▶
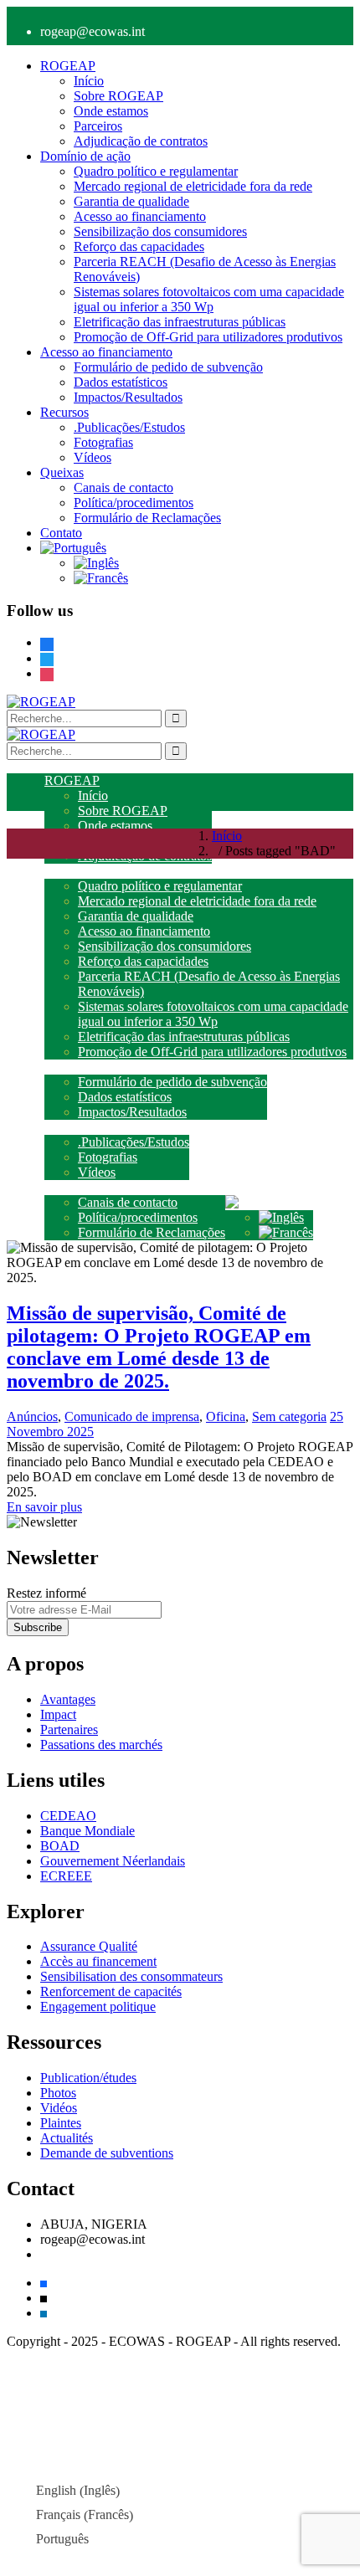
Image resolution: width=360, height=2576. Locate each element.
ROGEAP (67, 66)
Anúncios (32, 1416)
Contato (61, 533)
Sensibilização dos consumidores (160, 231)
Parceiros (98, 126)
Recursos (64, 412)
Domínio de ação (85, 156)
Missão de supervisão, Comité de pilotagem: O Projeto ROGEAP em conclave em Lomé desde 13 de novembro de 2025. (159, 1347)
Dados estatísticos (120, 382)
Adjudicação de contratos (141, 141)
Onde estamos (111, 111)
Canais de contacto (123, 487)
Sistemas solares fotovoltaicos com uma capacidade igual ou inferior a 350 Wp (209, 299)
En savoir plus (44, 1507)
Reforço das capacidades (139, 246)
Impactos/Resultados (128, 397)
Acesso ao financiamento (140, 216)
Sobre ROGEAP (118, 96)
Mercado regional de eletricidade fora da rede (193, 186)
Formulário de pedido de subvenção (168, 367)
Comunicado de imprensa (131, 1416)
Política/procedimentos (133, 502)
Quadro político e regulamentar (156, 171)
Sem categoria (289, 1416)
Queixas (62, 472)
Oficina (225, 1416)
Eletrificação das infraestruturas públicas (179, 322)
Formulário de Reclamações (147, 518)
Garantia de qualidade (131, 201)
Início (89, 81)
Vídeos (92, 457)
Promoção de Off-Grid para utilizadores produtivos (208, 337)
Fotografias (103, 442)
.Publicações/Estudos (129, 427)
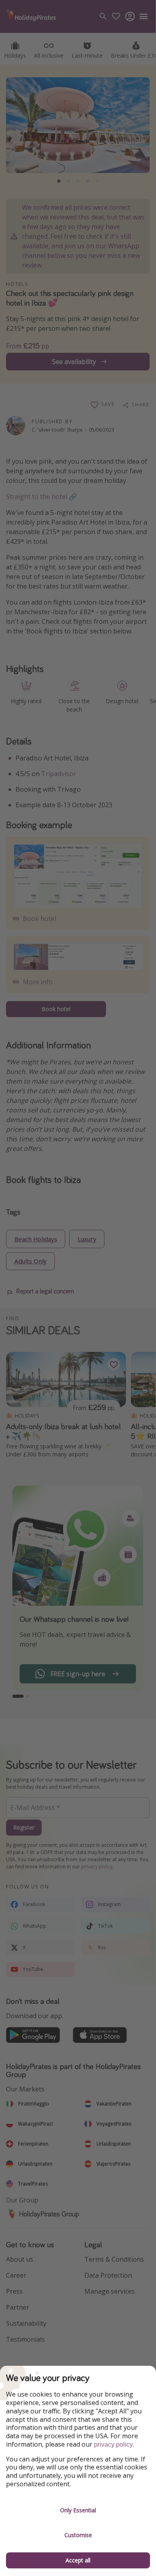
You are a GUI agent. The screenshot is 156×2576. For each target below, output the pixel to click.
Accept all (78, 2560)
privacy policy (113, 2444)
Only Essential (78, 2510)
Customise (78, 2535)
◀
§ WHAT IS EXPECTED
Scan the records for the word "each" and copy every line where it is found.

§ SOLVED EXERCISE
Image resolution: width=360, height=2576. Locate each element.
You are a GUI agent. The screenshot is 156×2576. For each target below, output the pixel to click.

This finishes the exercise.